Text block =>

Results 1 to 14 of 14
  1. #1
    Join Date
    Jun 2007
    Posts
    8

    Unanswered: UDF's crash after new CPU installation on AIX!

    Hi all,

    Last week we upgraded the CPU of our AIX server. Until then, we had no problems running our UDF's, but we now get SQL0430N error messages ("User defined function "XXX" has abnormally terminated).

    The strange thing is that

    1) This happens with all UDF's, not with a particular one

    2) This happens quite rarely (about 50 times/day, although the UDF's get called thousands of times every day)

    Any idea? Any help is welcome.

    - Colargol

  2. #2
    Join Date
    Jun 2007
    Posts
    8
    Our DBA informed me this morning that we did not only upgrade the hardware... but also the DB2 version, which most certainly has a bigger impact on the problem mentioned above

    Our new DB2 version is "DB2 8.2 fixpack 7".

    Any help is still welcome

    - Colargol

  3. #3
    Join Date
    Jan 2007
    Location
    Jena, Germany
    Posts
    2,721
    My guess is that the UDFs were buggy to begin with. For example, if memory is allocated but not properly initialized, then other parts of the code may use invalid data. The operating system will initialize a new data page when requested, but not every UDF invocation may resort to new data pages and could reuse existing ones. Similar issues can arise with variables on the stack. This is just one possibility, though.

Input material =>
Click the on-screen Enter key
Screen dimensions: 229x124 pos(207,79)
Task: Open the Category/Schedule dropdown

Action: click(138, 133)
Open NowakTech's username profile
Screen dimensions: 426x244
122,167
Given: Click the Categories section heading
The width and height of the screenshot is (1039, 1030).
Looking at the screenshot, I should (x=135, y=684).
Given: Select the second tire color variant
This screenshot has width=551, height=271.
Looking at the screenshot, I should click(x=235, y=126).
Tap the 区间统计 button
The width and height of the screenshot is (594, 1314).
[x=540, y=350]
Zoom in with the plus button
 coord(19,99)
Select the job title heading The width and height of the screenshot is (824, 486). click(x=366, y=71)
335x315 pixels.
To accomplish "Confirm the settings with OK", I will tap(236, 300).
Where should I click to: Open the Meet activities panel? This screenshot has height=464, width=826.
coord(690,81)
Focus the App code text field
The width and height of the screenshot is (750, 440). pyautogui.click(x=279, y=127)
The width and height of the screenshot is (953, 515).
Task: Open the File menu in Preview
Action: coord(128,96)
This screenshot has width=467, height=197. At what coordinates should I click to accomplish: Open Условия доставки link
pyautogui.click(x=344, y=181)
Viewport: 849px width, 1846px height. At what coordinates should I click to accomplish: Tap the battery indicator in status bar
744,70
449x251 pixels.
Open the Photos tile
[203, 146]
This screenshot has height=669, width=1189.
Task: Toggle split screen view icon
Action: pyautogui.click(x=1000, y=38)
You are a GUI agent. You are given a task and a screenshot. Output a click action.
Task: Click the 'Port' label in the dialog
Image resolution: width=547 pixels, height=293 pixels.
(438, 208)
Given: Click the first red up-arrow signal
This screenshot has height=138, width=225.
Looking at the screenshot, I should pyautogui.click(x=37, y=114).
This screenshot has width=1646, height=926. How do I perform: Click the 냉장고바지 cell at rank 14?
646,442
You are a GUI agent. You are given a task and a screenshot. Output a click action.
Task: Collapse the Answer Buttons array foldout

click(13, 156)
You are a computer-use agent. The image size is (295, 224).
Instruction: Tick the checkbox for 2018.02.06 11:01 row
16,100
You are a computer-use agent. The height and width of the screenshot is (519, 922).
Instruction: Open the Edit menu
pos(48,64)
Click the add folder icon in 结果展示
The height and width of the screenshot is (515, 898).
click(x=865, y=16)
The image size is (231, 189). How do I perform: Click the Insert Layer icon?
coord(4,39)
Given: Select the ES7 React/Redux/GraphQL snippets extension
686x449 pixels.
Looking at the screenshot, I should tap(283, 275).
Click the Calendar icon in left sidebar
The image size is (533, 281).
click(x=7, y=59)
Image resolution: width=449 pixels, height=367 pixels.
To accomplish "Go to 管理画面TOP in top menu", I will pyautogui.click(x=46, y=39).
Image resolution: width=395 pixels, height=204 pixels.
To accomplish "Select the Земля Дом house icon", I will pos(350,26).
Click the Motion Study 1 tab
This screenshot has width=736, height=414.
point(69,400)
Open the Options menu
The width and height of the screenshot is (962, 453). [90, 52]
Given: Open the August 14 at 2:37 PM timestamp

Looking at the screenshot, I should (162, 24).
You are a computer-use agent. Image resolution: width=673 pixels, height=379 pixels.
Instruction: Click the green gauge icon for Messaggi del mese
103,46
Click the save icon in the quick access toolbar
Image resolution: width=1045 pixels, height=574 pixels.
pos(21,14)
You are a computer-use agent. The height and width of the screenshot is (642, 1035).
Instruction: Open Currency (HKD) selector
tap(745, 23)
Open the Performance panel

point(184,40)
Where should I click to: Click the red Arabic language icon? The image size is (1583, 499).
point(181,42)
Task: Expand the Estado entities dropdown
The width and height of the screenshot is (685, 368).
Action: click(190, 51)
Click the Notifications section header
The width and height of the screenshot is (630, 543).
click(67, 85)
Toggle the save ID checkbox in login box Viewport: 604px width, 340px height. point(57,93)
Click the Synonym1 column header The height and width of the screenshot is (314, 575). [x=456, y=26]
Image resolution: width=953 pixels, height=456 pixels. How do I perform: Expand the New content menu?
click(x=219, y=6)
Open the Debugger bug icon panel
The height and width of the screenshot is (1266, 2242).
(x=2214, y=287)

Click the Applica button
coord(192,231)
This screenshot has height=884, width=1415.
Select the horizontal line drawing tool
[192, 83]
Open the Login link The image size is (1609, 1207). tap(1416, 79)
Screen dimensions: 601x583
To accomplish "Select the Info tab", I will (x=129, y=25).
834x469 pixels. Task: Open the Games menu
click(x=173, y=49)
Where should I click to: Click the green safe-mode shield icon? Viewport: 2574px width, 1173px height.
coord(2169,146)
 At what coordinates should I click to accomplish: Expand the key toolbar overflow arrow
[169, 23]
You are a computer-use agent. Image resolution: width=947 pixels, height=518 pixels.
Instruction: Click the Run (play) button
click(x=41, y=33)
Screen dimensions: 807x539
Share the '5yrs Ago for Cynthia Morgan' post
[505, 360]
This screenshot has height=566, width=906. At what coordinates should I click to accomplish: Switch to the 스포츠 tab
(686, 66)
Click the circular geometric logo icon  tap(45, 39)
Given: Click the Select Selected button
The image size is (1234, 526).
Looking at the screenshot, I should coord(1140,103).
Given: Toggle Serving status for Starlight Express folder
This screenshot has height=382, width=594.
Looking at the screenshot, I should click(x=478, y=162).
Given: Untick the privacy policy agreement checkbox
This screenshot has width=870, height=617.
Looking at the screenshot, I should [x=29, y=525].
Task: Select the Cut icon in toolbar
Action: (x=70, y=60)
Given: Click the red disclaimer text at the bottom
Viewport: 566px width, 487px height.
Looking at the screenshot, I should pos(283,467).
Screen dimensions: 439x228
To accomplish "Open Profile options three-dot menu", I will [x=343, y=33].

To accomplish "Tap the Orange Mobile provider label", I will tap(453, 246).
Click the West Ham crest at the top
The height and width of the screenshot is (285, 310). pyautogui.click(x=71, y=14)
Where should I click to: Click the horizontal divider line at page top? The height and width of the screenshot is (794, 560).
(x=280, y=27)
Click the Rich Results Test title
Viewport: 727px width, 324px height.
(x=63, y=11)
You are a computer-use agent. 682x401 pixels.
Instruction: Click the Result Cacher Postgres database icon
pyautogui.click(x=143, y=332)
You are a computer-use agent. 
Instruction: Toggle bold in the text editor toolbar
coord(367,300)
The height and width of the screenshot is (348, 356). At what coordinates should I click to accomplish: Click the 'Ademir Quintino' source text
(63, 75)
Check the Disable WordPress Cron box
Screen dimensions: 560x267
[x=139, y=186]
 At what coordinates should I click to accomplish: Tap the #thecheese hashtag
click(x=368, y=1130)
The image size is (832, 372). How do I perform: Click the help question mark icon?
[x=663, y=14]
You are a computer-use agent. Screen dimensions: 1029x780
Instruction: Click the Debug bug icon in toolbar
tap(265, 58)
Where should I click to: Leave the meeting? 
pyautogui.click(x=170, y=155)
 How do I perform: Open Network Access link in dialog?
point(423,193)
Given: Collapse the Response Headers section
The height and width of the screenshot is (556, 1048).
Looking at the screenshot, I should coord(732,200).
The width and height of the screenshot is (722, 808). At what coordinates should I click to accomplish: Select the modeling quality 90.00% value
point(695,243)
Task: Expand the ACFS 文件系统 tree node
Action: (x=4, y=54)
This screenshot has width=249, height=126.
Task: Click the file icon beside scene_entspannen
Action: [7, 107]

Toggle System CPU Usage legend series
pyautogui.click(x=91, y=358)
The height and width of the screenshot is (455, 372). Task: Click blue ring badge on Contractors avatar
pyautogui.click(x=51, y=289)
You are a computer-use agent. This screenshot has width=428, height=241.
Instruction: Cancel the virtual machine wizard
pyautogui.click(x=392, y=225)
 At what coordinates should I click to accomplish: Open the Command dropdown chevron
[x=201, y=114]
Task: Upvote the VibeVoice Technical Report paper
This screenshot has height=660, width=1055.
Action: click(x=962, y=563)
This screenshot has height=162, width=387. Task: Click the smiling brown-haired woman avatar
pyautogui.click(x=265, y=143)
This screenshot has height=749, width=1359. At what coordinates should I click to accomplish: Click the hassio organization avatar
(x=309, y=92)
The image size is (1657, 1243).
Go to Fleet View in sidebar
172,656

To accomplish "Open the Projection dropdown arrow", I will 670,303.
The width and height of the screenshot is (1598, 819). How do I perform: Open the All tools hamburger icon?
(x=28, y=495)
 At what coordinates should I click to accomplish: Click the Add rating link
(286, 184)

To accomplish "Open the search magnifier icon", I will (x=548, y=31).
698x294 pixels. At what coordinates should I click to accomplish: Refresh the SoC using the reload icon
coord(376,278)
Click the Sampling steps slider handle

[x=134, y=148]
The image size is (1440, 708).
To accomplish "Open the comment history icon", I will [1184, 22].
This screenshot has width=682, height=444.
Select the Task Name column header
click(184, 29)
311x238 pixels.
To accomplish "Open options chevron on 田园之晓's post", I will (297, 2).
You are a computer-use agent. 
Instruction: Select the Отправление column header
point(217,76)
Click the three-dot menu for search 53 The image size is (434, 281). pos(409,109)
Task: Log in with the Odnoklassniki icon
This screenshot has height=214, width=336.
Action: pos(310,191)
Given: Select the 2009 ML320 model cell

Problems and tasks =>
(A) Retype the full forum thread about UDF crashes on AIX without changing a word.
(B) Reproduce the lines of the records from the line containing "311x238 pixels." through the end of the records, both ends included, and nothing else.

Solutions per task =>
(A)
Results 1 to 14 of 14
  1. #1
    Join Date
    Jun 2007
    Posts
    8

    Unanswered: UDF's crash after new CPU installation on AIX!

    Hi all,

    Last week we upgraded the CPU of our AIX server. Until then, we had no problems running our UDF's, but we now get SQL0430N error messages ("User defined function "XXX" has abnormally terminated).

    The strange thing is that

    1) This happens with all UDF's, not with a particular one

    2) This happens quite rarely (about 50 times/day, although the UDF's get called thousands of times every day)

    Any idea? Any help is welcome.

    - Colargol

  2. #2
    Join Date
    Jun 2007
    Posts
    8
    Our DBA informed me this morning that we did not only upgrade the hardware... but also the DB2 version, which most certainly has a bigger impact on the problem mentioned above

    Our new DB2 version is "DB2 8.2 fixpack 7".

    Any help is still welcome

    - Colargol

  3. #3
    Join Date
    Jan 2007
    Location
    Jena, Germany
    Posts
    2,721
    My guess is that the UDFs were buggy to begin with. For example, if memory is allocated but not properly initialized, then other parts of the code may use invalid data. The operating system will initialize a new data page when requested, but not every UDF invocation may resort to new data pages and could reuse existing ones. Similar issues can arise with variables on the stack. This is just one possibility, though.

(B)
311x238 pixels.
To accomplish "Open options chevron on 田园之晓's post", I will (297, 2).
You are a computer-use agent. 
Instruction: Select the Отправление column header
point(217,76)
Click the three-dot menu for search 53 The image size is (434, 281). pos(409,109)
Task: Log in with the Odnoklassniki icon
This screenshot has height=214, width=336.
Action: pos(310,191)
Given: Select the 2009 ML320 model cell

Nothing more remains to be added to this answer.